Fig. 3. A query example “fighting in Bullet Train”, demonstrated in the Eluvio Video Editor

Tagger Data Model Explanation

Tagger results are stored as JSON files in the metadata associated with the tagged contents. Track files named video-tags-tracks-00xx.json store time-coded tags (as shown in Fig. 1.). They also contain tags time-coded within shots, i.e., the aggregated shot_tags used to create search index objects.
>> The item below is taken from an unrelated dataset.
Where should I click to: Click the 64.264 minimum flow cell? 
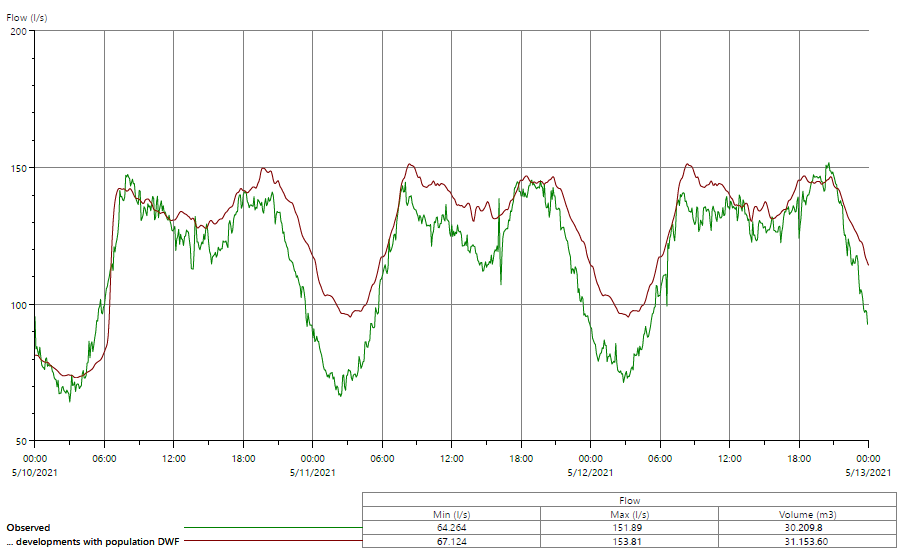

In overlay files (video-tags-overlay-00xx.json), tags are frame-indexed, storing frame-level tags such as celebrity, logo, OCR, landmark, generative caption, and generative description. Overlay files also include bounding box data for each model if applicable, as well as confidence scores returned by the model inference. The bounding box and confidence score are omitted in the track field.

Tagger File Structure

The shot_tags in the track file serve as the foundation for search and automatic clip generation. Both frame-level model results and segment-level results are merged and aggregated into shot_tags. The start_time and end_time (in millisecond units) of each shot are determined by the shot detection model.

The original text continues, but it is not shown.